A Google News search for the term “climate change,” today turned up a story published by The Drop, a publication by the multimedia outlet OZY, which claims Kashmir’s apple production has dropped due to climate change.
This is false.
Data from the United Nations shows that, amid normal annual ups and downs typical of agriculture, apple production in India-administered Kashmir has increased considerably over the recent period of modest warming. [emphasis, links added]
In The Drop story, titled, “Bad News from the Himalayas, Unfruitful,” by Quratulain Rehbar, the author interviews some apple growers whose orchards crops have suffered declines in recent years. She attributes the decline to climate change.
Rehbar writes:
In three of the past four years, Kashmir Valley — which produces 75 percent of India’s apples — has witnessed major early snowfalls. In the late autumns of 2018, 2019 and 2021, early snows destroyed orchards across the valley.
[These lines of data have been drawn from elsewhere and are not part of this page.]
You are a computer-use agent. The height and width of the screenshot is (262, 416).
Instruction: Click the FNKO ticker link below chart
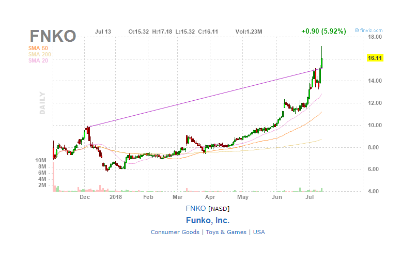tap(195, 208)

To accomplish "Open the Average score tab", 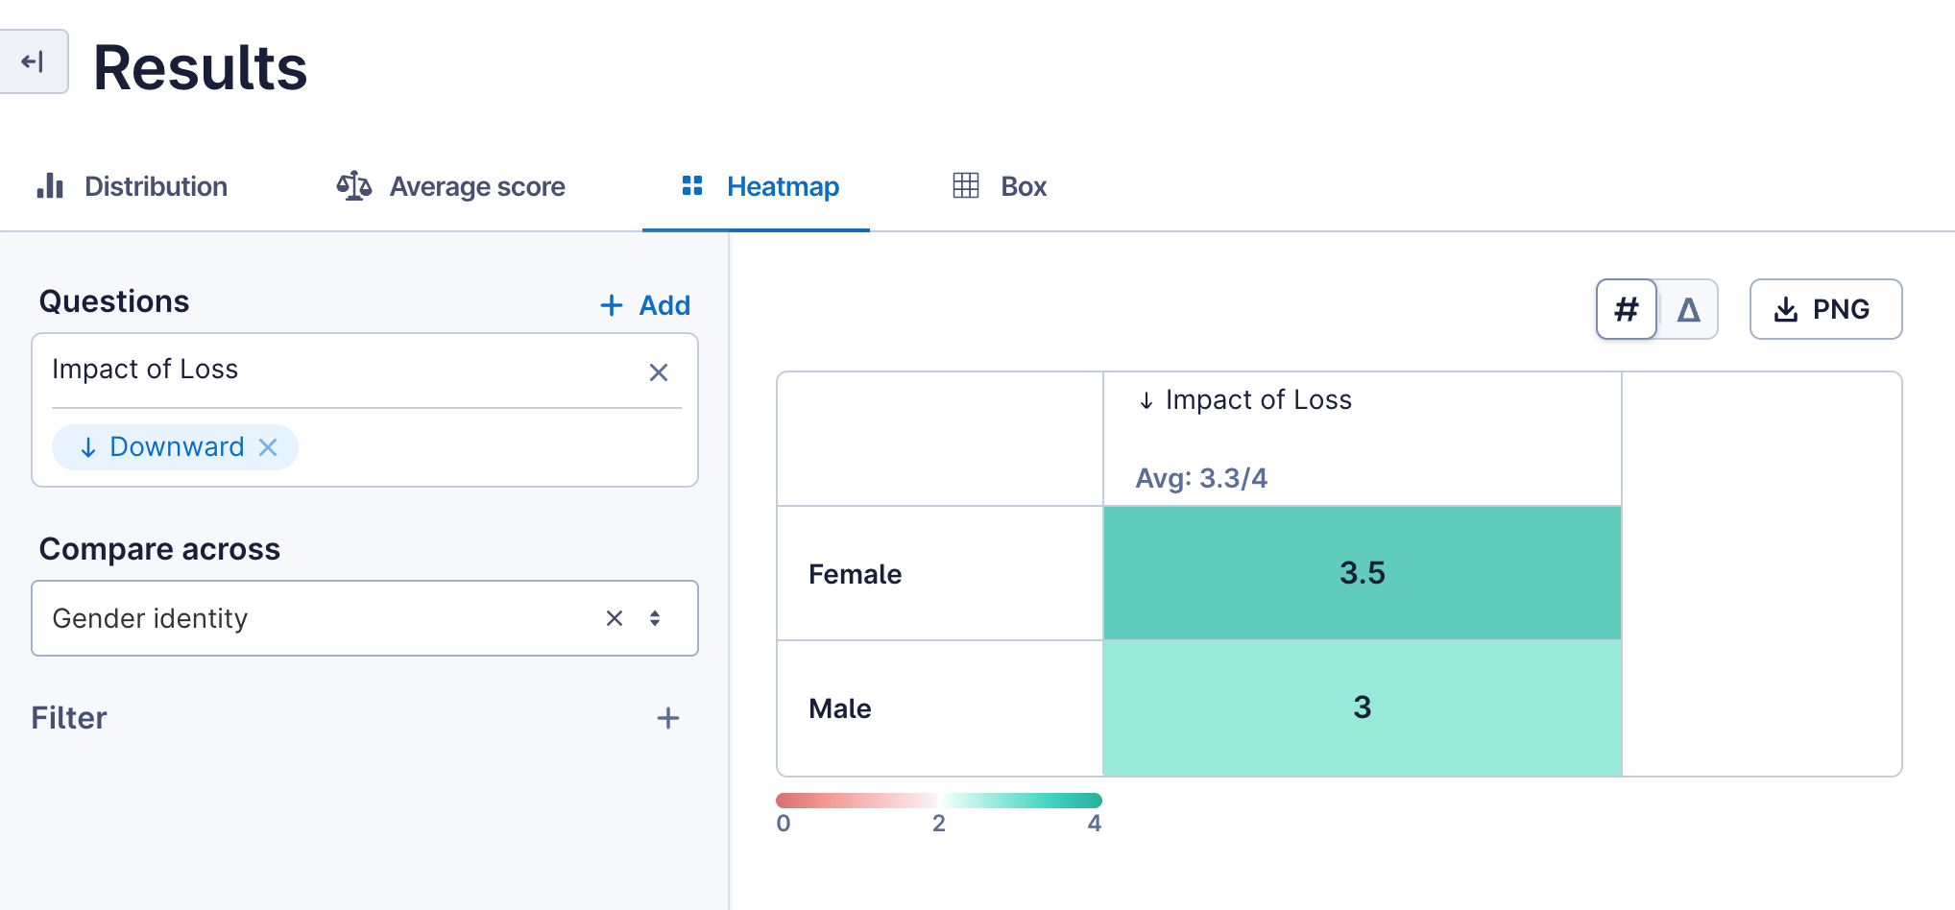I will pyautogui.click(x=476, y=186).
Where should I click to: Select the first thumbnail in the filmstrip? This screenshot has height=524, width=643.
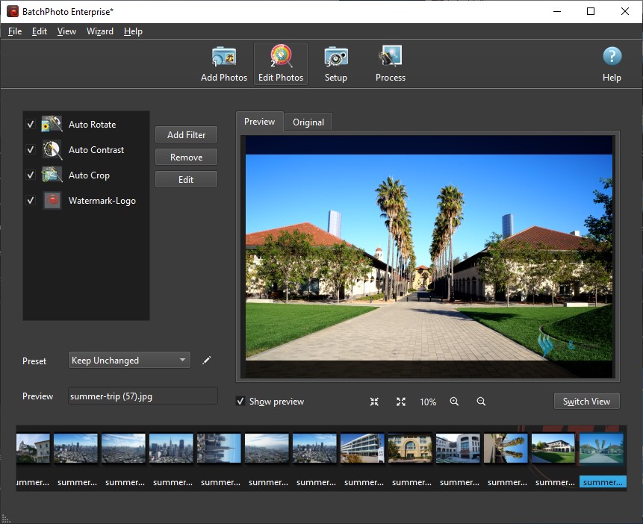pos(32,449)
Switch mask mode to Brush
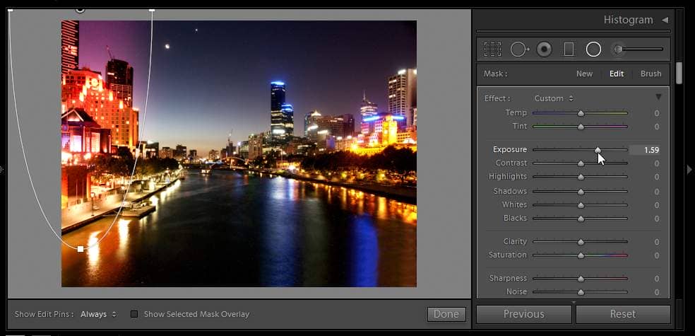The height and width of the screenshot is (336, 695). pos(651,74)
Researchers say Kashmir’s erratic weather is the result of climate change. (emphasis mine)
But it’s not only early snows affecting Kashmiri farmers, and especially apple growers. Heavy rainfall, hailstorms and even periods of drought have upset crop yields. Some farmers have lost as much as 40% of their crops in the past three years, reports say.
Seventy-five percent of India’s apples are grown in Kashmir. Data from the U.N. Food and Agriculture Organization clearly demonstrate from 1990 through 2021, as the weather has waxed and waned, apple production in India increased substantially, growing more than 157 percent. (see the figure below)
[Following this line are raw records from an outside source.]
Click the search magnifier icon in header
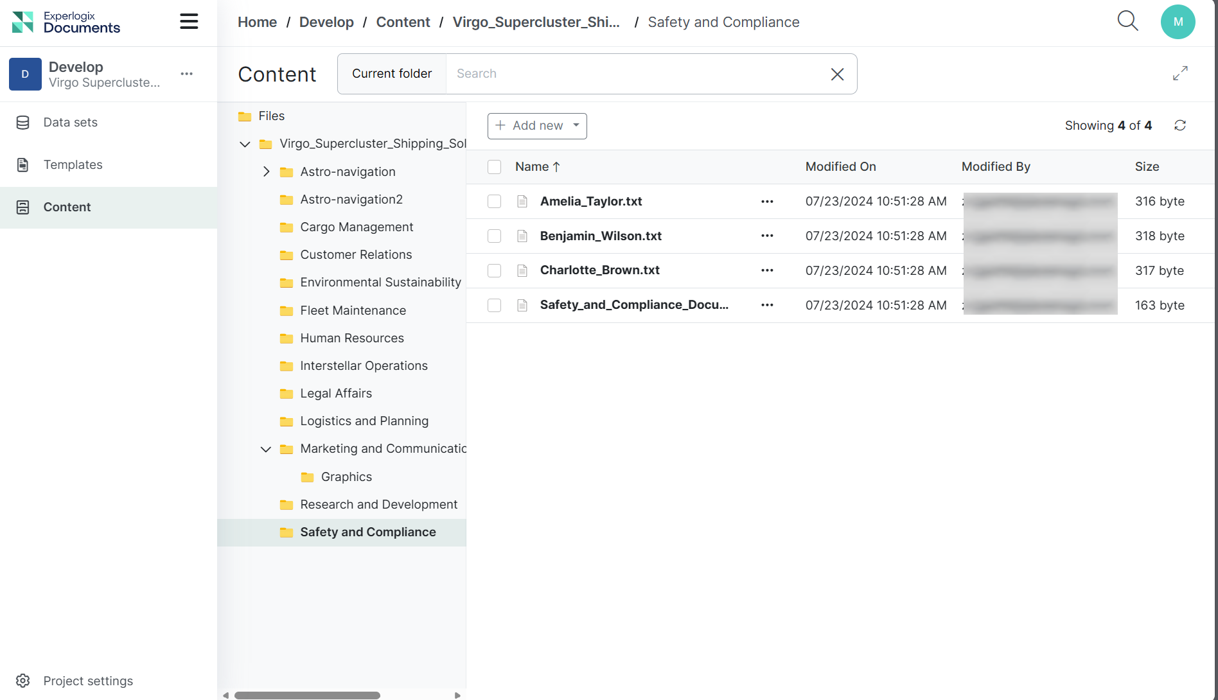The width and height of the screenshot is (1218, 700). [x=1127, y=21]
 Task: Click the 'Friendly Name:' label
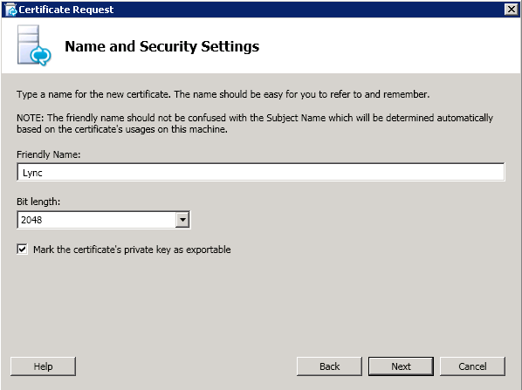[49, 154]
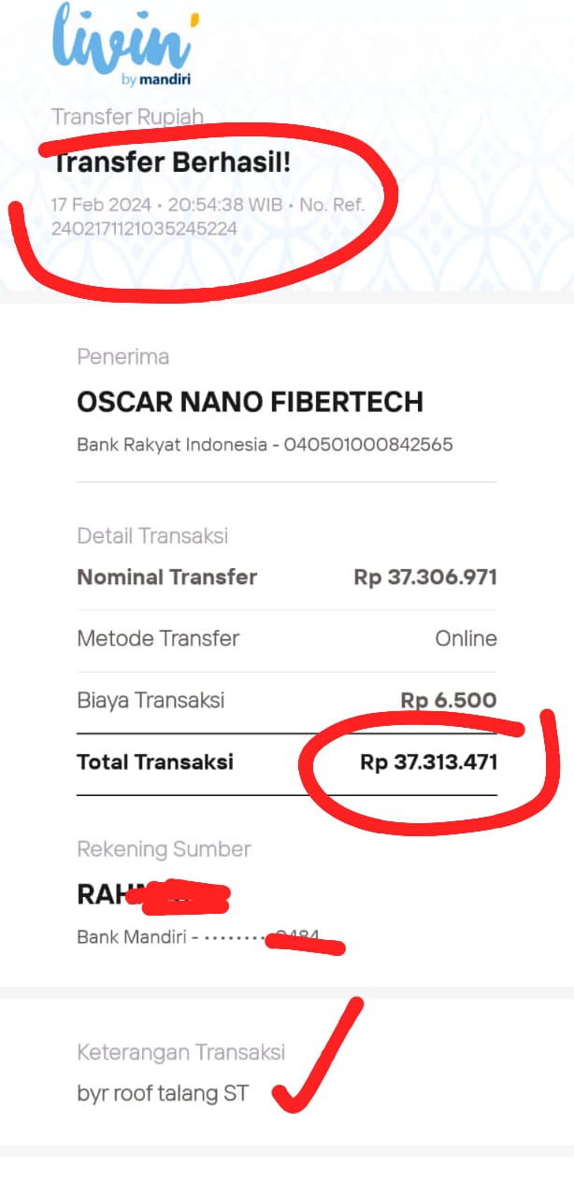The image size is (574, 1196).
Task: Click the "Transfer Rupiah" label
Action: 127,117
Indeed, the FAO’s data shows that 2020 was India’s second-highest year of apple production since the U.N. first began keeping records in 1961. India’s top apple crop year was recorded in 2011, also during the period of recent climate change.
Although 2021 and 2022 may have been down years for apple production in Kashmir, farming is fickle, with crop production waxing and waning from year-to-year, dependent on many factors, especially weather conditions.
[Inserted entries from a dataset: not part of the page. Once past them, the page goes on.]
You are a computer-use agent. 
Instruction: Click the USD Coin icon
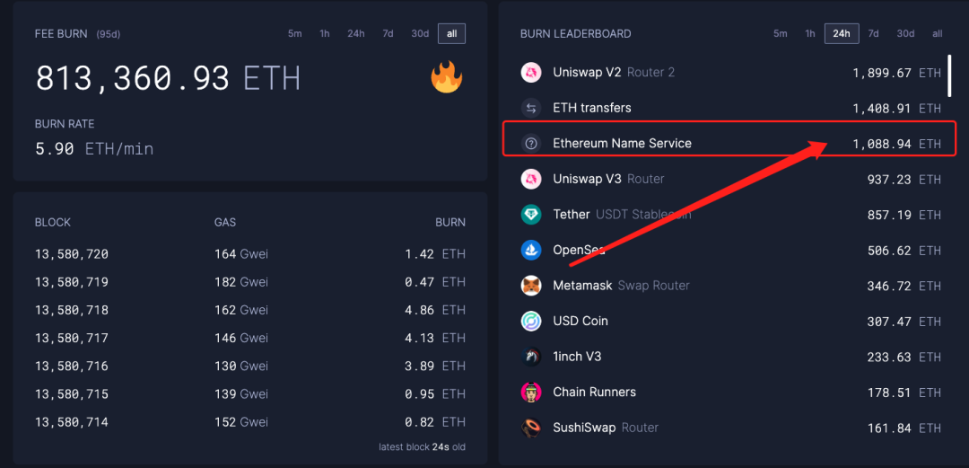531,321
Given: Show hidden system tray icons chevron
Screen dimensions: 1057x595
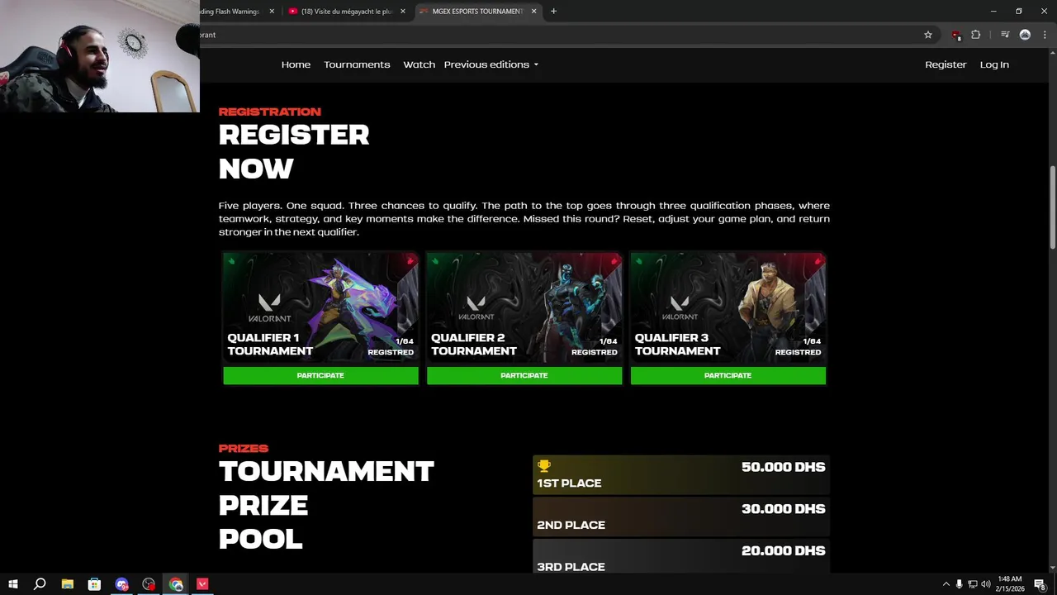Looking at the screenshot, I should 946,584.
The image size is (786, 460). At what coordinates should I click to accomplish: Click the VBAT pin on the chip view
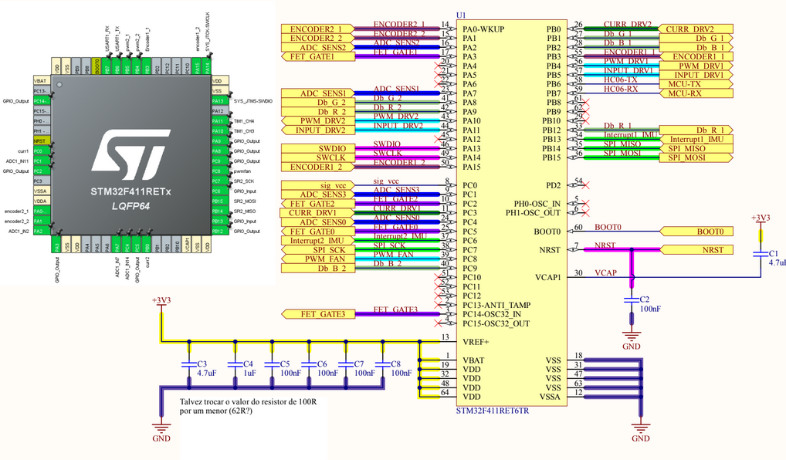[x=42, y=81]
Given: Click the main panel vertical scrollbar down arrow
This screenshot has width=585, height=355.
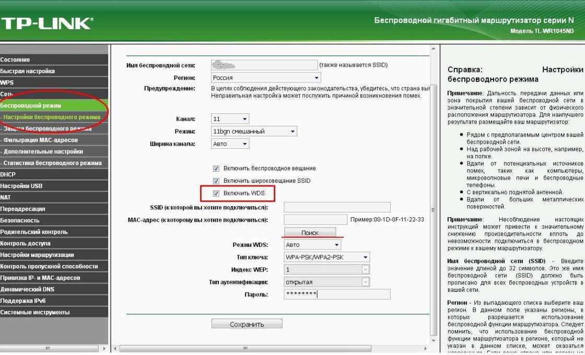Looking at the screenshot, I should [x=432, y=339].
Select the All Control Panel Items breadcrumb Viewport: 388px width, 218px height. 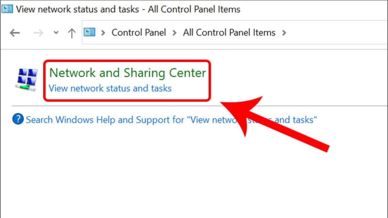coord(229,33)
Surely The Drop understands this. A year’s crop decline is a symptom of weather, not climate change, which is different as Climate Realism has discussed in multiple articles here and here, for example.
Climate is the average weather over a minimum of 30 years.
Since India’s apple crops have increased a great deal over the most recent period of recorded climate, and Kashmir is the source of the vast majority of India’s apple crop, one can only conclude that climate change is contributing to Kashmir’s recent record-setting apple crops, not undermining apple production.